The plate, or anode, of a tube is a cylinder concentric with the cathode and filament, as shown in above figure C. The plate is connected to the positive dc supply voltage. Tubes operate at plate voltages ranging from 50 V to more than 3 kV. These voltages are potentially lethal. Technicians unfamiliar with vacuum tubes should not attempt to service equipment that contains them. The output of a tube-type amplifier circuit is almost always taken from the plate circuit. The plate exhibits high impedance for signal output, similar to that of an FET.
The flow of current can be controlled by means of an electrode between the cathode and the plate. This electrode, the control grid (or simply the grid ), is a wire mesh or screen that lets electrons pass through.

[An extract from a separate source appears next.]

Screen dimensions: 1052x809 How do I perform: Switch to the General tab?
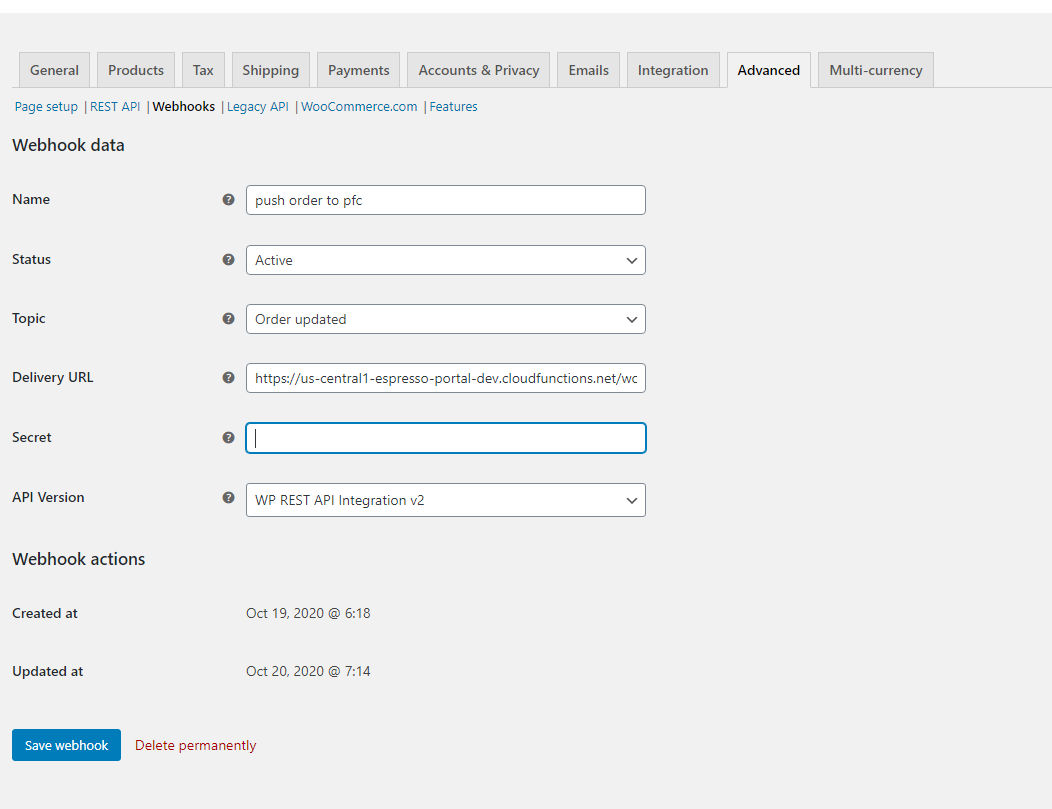(53, 70)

The grid impedes the flow of electrons if it is provided with a negative voltage relative to the cathode. The greater the negative grid bias, the more the grid obstructs the flow of electrons through the tube.
Schematic symbols for vacuum tubes with grids: triode (A), tetrode (B), pentode (C), hexode (D), and heptode (E).
A tube with one grid is a triode. The schematic symbol is shown at A in above figure. In this case the cathode is indirectly heated; the filament is not shown. This omission is standard in schematics showing tubes with indirectly heated cathodes. When the cathode is directly heated, the filament symbol serves as the cathode symbol. The control grid is usually biased with a negative dc voltage ranging from near 0 to as much as half the positive dc plate voltage.
A second grid can be added between the control grid and the plate. This is a spiral of wire or a coarse screen, and is called the screen grid or screen. This grid normally carries a positive dc voltage at 25 to 35 percent of the plate voltage. The screen grid reduces the capacitance between the control grid and plate, minimizing the tendency of a tube amplifier to oscillate. The screen grid can also serve as a second control grid, allowing two signals to be injected into a tube. This tube has four elements, and is known as atetrode. Its schematic symbol is shown at B in above figure.
The electrons in a tetrode can bombard the plate with such force that some of them bounce back, or knock other electrons from the plate. This so-called secondary emission can hinder tube performance and, at high power levels, cause screen current so high that the electrode is destroyed. This problem can be eliminated by placing another grid, called the suppressor grid or suppressor, between the screen and the plate. The suppressor repels secondary electrons emanating from the plate, preventing most of them from reaching the screen. The suppressor also reduces the capacitance between the control grid and the plate more than a screen grid by itself. Greater gain and stability are possible with a pentode, or tube with five elements, than with a tetrode or triode. The schematic symbol for a pentode is shown at C in above figure. The suppressor is often connected directly to the cathode.
Hexode and Heptode Tubes
In some older radio and TV receivers, tubes with four or five grids were sometimes used. These tubes had six and seven elements, respectively, and were called hexode and heptode. The usual function of such tubes was signal mixing. The schematic symbol for a hexode is shown at D in above figure; the symbol for a heptode is at E. You will not encounter hexodes and heptodes in modern electronics, because solid-state components are used for signal mixing.
In a vacuum tube, the cathode, grid(s), and plate exhibit interelectrode capacitance that is the primary limiting factor on the frequency range in which the device can produce gain. The interelectrode capacitance in a typical tube is a few picofarads. This is negligible at low frequencies, but at frequencies above approximately 30 MHz, it becomes a significant consideration. Vacuum tubes intended for use as RF amplifiers are designed to minimize this capacitance.